Tissue engineering approaches based on implantation of biomimetic three-dimensional (3D) tissue constructs have been used for more than a decade for in vivo regeneration of various tissues including skin, bone, and cartilage. Engineering of functional lymphoid tissues is challenging due to the specific requirements for lymphoid differentiation and has barely been accomplished to date. The aim of this study was to develop a method for engineering of a T cell development supporting 3D microenvironment and to assess if implantation of such a tissue construct is feasible and results in thymus-independent T cell development in vivo.
We fabricated 3D scaffolds using the FDA-approved biodegradable polyester polycaprolactone (PCL) as well as PCL/collagen composites. The scaffold architecture was designed to provide mechanical and geometrical properties necessary to support cell growth, proliferation, differentiation, and motility. We utilized a layer-by-layer assembly approach to fabricate structures that consisted of alternating thin nanofiber layers and thick microfiber layers (A, B). Nanofiber layers were fabricated by electrospinning from a PCL/collagen solution. These layers were functionalized by vascular endothelial growth factor incorporation to promote vascularization and seeded with OP9-DL1 stromal cells to provide Notch signaling. Microfiber layers were highly porous structures fabricated from PCL by salt leaching, and were encapsulated with a biomimetic dextran-based hydrogel containing in vitro generated T lineage committed lymphoid precursor cells as well as growth factors, cytokines and chemokines required for T cell development (A, B). The layer-by-layer assembled structure with alternating layers of nanofibers and microfibers provided optimal support for stromal cell growth while facilitating angiogenesis and T lineage cell expansion and migration enabled by the highly porous microfiber layers.

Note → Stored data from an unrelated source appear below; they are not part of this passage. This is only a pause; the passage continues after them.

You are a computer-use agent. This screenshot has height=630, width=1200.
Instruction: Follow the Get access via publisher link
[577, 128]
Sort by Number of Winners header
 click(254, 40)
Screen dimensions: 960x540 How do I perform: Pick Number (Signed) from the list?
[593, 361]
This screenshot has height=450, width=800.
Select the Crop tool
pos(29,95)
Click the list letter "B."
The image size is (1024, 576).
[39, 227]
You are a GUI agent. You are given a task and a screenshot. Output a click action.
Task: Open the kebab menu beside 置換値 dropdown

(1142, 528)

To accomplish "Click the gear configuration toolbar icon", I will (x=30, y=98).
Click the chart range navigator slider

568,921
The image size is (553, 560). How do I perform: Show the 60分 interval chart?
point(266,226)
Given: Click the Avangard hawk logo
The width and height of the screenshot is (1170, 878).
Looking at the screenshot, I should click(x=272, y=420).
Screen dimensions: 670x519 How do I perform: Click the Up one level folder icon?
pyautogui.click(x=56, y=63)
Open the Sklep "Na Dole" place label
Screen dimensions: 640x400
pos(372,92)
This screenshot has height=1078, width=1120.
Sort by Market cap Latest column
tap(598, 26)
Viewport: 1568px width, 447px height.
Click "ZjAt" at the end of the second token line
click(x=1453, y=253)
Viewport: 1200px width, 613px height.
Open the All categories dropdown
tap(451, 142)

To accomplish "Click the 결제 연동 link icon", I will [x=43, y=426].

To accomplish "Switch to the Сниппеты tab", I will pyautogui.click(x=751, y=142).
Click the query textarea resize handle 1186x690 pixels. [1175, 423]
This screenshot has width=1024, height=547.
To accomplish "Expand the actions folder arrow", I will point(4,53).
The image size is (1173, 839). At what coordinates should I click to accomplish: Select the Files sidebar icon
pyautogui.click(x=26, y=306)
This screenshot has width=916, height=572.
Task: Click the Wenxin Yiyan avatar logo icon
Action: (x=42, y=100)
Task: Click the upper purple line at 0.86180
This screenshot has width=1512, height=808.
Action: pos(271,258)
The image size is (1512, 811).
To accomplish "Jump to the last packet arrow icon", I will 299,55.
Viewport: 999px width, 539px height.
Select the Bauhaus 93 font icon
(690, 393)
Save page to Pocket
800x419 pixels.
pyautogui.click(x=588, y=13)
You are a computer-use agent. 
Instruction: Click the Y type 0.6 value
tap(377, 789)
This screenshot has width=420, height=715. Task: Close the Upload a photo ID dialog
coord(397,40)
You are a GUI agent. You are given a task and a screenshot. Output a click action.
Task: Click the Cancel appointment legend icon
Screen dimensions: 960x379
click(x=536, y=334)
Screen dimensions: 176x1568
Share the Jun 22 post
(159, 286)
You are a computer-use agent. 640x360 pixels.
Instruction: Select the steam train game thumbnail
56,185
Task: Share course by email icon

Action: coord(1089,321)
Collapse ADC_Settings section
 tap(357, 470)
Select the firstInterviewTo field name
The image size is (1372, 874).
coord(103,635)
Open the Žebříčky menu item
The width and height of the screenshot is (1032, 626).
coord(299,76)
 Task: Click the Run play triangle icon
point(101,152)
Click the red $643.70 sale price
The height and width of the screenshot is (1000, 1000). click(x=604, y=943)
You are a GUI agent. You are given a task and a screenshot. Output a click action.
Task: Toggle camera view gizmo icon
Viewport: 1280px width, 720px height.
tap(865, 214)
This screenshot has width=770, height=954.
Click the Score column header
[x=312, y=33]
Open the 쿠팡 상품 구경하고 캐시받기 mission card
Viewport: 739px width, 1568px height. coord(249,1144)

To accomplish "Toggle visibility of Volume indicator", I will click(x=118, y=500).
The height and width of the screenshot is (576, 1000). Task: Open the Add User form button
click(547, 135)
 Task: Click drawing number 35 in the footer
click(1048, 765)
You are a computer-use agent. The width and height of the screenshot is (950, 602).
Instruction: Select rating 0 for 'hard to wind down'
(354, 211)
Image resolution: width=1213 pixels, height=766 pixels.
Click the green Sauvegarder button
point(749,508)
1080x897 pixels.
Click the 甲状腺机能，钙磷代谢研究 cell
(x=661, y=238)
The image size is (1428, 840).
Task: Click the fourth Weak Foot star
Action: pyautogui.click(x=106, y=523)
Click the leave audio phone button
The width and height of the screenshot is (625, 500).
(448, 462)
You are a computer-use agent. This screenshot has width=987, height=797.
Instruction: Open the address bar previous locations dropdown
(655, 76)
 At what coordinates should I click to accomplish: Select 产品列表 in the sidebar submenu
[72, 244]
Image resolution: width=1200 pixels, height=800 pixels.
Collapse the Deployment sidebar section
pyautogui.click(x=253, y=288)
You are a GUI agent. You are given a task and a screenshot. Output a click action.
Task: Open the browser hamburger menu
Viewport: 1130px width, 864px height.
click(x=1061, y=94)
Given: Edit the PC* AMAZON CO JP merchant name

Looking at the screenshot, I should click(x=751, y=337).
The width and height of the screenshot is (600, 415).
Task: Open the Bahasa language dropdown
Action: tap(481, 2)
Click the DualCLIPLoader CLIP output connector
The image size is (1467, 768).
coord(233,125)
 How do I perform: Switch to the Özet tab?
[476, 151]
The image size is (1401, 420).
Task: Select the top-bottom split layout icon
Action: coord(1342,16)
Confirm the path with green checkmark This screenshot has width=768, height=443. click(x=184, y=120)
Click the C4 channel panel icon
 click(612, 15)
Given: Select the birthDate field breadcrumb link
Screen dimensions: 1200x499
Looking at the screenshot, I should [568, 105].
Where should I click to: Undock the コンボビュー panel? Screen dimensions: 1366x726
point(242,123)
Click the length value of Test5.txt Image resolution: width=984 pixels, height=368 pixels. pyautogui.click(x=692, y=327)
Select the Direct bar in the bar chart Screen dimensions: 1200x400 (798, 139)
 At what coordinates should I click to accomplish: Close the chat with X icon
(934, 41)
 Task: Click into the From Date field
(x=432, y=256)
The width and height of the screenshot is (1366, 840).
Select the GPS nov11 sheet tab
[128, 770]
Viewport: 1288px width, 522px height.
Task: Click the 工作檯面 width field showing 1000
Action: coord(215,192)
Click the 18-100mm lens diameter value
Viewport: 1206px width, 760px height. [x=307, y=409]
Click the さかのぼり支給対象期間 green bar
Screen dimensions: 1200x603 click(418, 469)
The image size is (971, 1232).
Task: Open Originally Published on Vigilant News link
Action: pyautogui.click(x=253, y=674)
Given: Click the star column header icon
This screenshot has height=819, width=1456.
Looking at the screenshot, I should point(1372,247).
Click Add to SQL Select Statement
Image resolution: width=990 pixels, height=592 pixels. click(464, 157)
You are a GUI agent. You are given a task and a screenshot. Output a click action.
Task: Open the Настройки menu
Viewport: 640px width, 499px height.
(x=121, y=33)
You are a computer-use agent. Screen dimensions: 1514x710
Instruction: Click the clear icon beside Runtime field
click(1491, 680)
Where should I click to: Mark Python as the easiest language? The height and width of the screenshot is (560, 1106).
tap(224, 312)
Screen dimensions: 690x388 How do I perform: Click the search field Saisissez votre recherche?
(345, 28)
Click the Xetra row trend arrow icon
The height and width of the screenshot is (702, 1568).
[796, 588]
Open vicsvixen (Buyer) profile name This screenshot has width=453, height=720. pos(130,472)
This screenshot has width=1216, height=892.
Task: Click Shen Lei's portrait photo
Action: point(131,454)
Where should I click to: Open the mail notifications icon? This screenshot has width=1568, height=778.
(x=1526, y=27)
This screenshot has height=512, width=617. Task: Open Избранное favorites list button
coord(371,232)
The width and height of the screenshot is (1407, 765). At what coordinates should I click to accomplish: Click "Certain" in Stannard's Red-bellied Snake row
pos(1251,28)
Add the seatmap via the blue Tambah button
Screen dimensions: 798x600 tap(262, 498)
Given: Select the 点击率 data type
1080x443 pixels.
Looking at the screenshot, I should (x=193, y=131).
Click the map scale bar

Subcutaneous implantation of layer-by-layer tissue constructs into athymic nude mice resulted in rapid vascularization. Implanted T lineage cells could be detected by in vivo bioluminescence imaging at the implantation site (C) for more than 1 month, and progeny of these cells efficiently reconstituted secondary lymphoid organs of both allogeneic and syngeneic recipients. Flow cytometric analysis of donor cells in lymph nodes, spleen, and the implant 4 weeks after implantation identified both CD4 and CD8 single positive T cells as well as CD4 and CD8 double positive T cells and NKT cells. The majority of T cells had an effector memory phenotype (but central memory and na•ve cells were also present).
We conclude that thymus-independent in vivo T cell generation in a tissue-engineered artificial microenvironment is feasible, and further development of this technology is expected to produce an exciting innovative strategy for the treatment of T cell deficiency.